En noviembre de 2003 Saer había viajado a la Argentina: un viaje periódico en el que hacía escala en un apart hotel de la calle Arenales (hotel que también frecuentaba Héctor Tizón); visitaba las oficinas de editorial Planeta en Montserrat y seguía a Santa Fe, donde se ponía al corriente con su hermana y con el escenario de toda su narrativa. Con muy pocas excepciones, la obra literaria de Saer anclaba en la ciudad de Santa Fe y ese paisaje, mezcla de pampa gringa y litoral frondoso, de sus alrededores.
La gran paradoja era que todo ese material se desentendía de su lugar de producción, París, para refundar una y otra vez el tiempo y el espacio y liberarlos en esa zona, una zona sobre todo mental. Saer usaba la región como soporte de cuadros más abstractos que “regionalistas”. ¿Hay algo escrito en París menos parisino que la novela El limonero real ? Y al mismo tiempo: ¿Hasta qué punto es intrínsecamente argentino El limonero real ?
Una breve charla con un Saer afectado visiblemente por el jet lag desembocó en un proyecto.
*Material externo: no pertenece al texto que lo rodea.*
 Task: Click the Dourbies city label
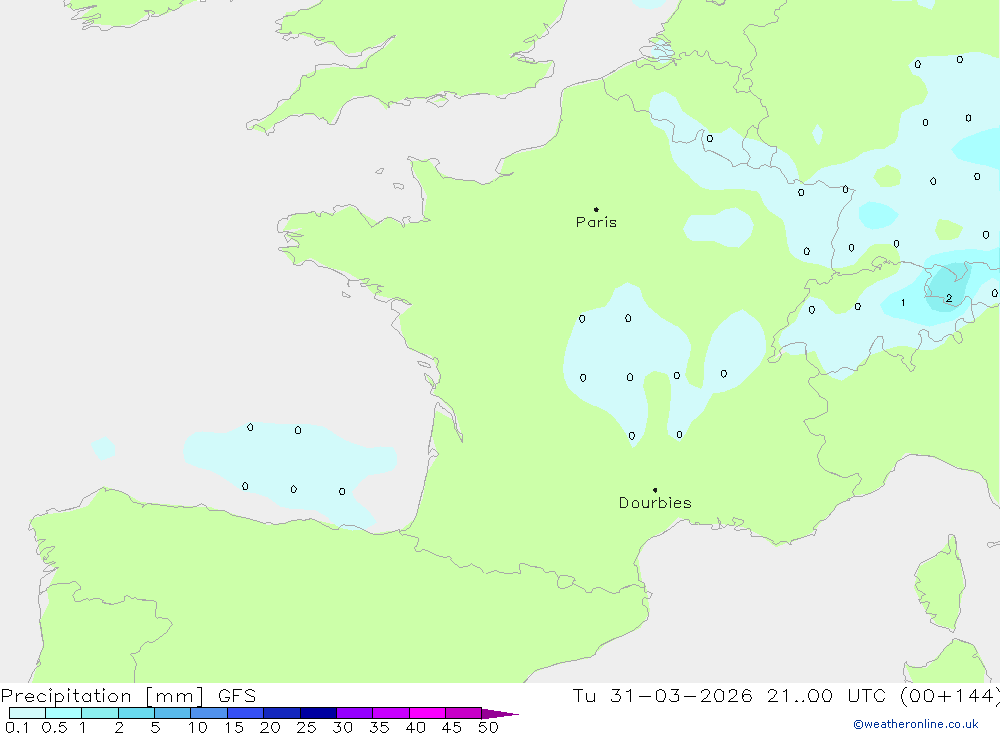coord(655,503)
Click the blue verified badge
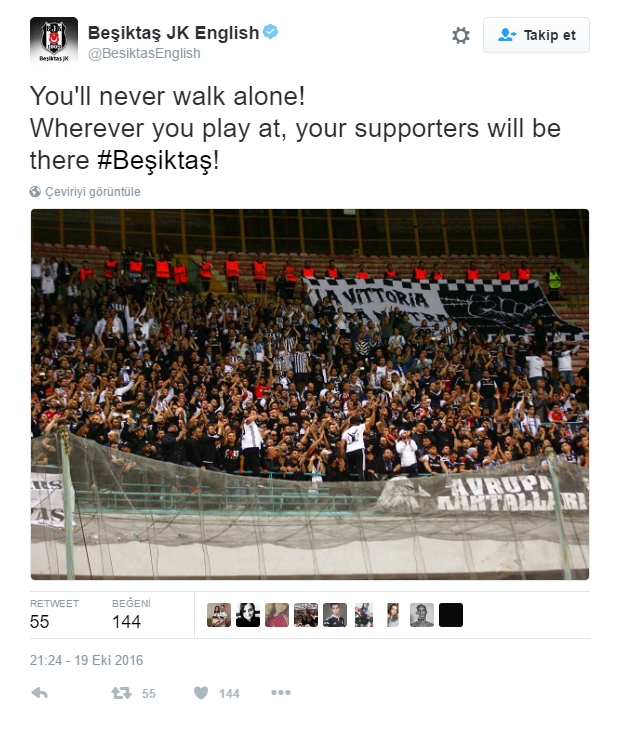Viewport: 618px width, 729px height. click(271, 33)
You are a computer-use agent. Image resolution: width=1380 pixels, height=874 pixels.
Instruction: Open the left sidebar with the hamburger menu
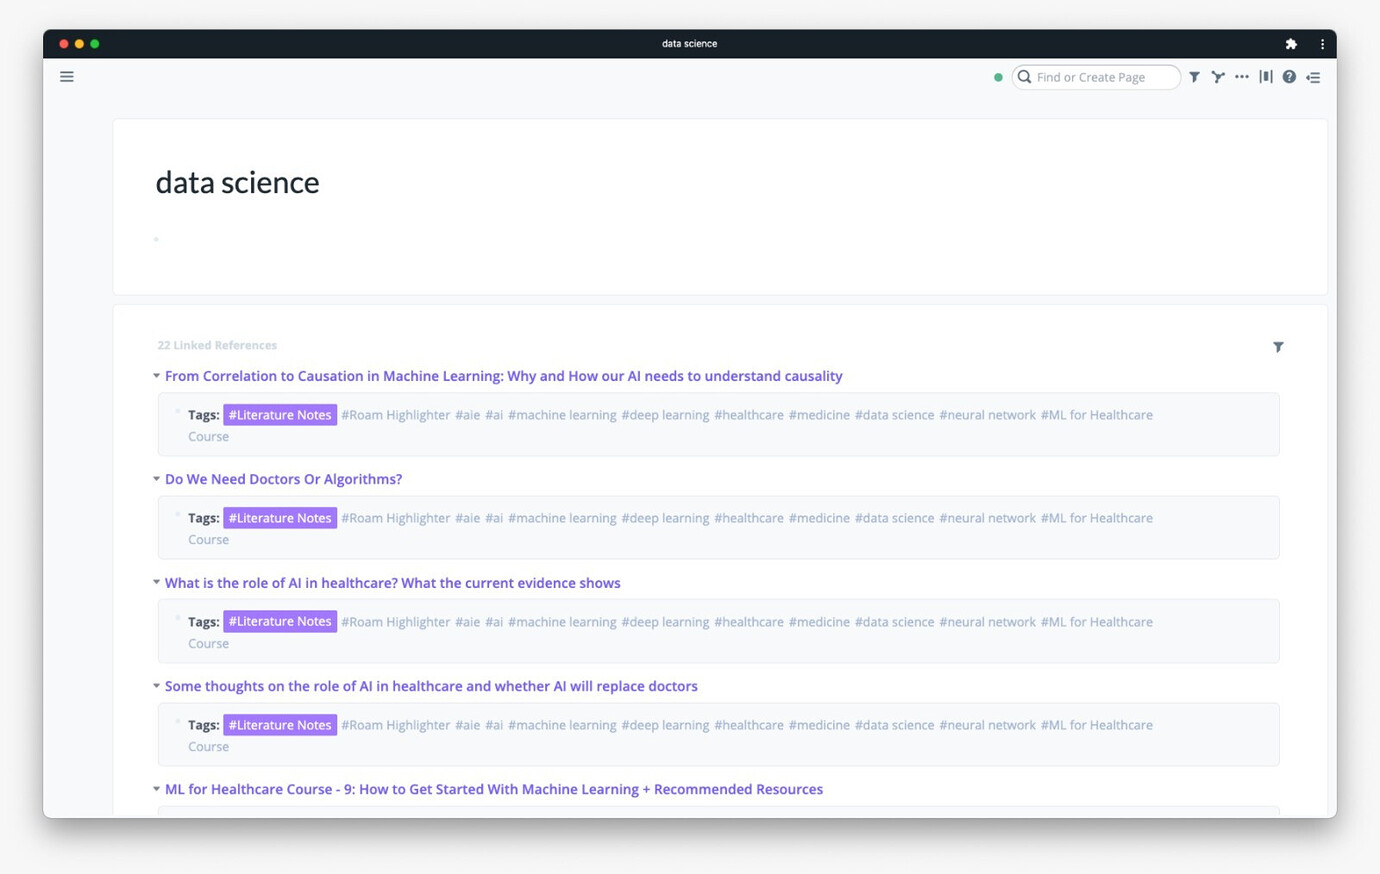(66, 76)
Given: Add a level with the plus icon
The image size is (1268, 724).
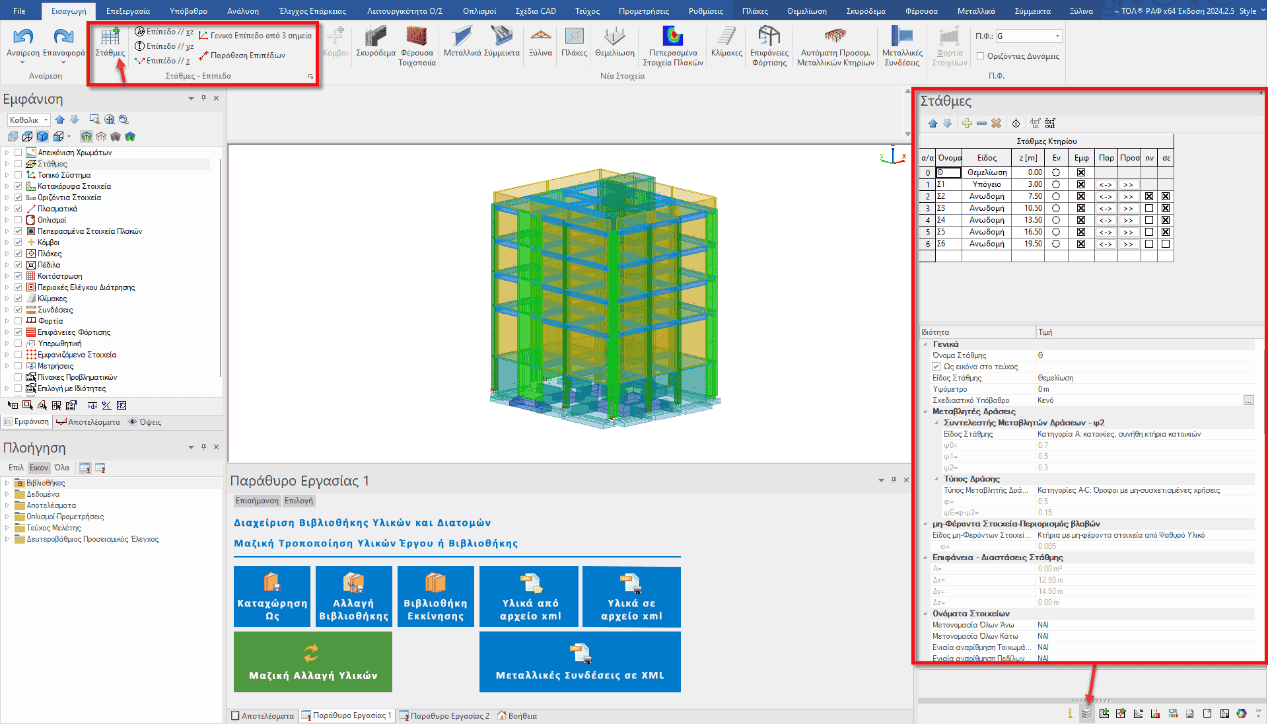Looking at the screenshot, I should [966, 123].
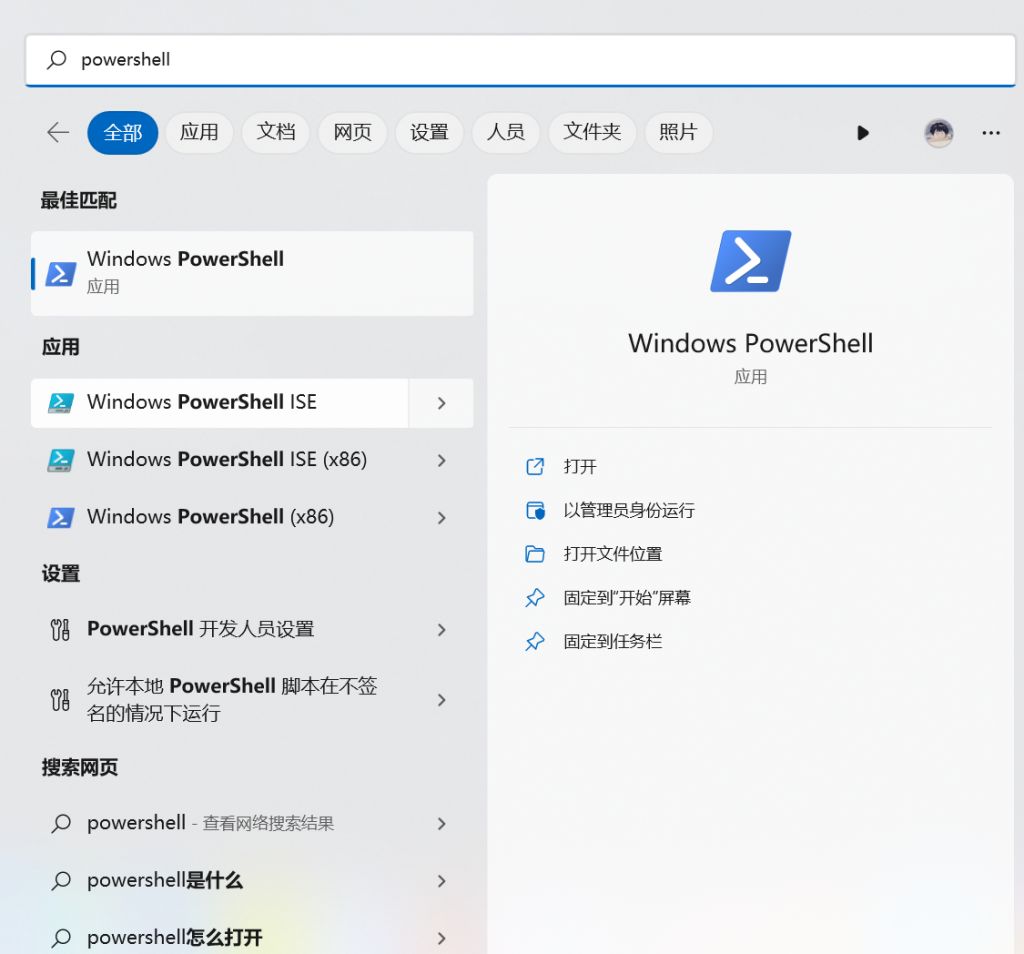This screenshot has height=954, width=1024.
Task: Click the Windows PowerShell ISE app icon
Action: click(61, 403)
Hacer contacto con él en Santa Fe dos días después y traerlo de regreso a Buenos Aires (con el fotógrafo David Fernández, un chofer experto y pelirrojo y yo) luego de recorrer su atlas literario: Santa Fe city , como la llamaba, Rincón, Colastiné, Serodino, el punto en el mapa donde había nacido en 1937.
Viajamos de noche en medio de una tormenta dantesca que la mañana posterior se nos reveló tornado, con un saldo de trece muertos en las afueras de Rosario. Encontré a Saer en la confitería Las Delicias tal como lo había dejado en Buenos Aires. Saco azul, camisa a cuadros, pantalones de vestir amarronados, como barrosos.
El recorrido que siguió al desayuno fue descripto como “safari Saer” en la crónica que abría la revista Ñ en diciembre de 2003.
Pasado el mediodía, dejamos Santa Fe city rumbo a Serodino y luego la ruta franca hacia Buenos Aires. En el camino Saer resignificaba todo lo que veíamos en clave del work in progress de su libro La Grande . Un oleaje módico en un punto inexacto del río Colastiné fue señalado por él como el lugar físico del comienzo del libro; un shopping en construcción visto desde la altura de un puente devino ante nosotros “El Coloso del Pantano”. Cosas así.
Santa Fe, con Saer, era tierra literaria, liberada a su obra. Caminábamos guiados por su precisa mirada mental a través de un libro gigantesco, abierto 360 grados con el vértigo horizontal de la pampa.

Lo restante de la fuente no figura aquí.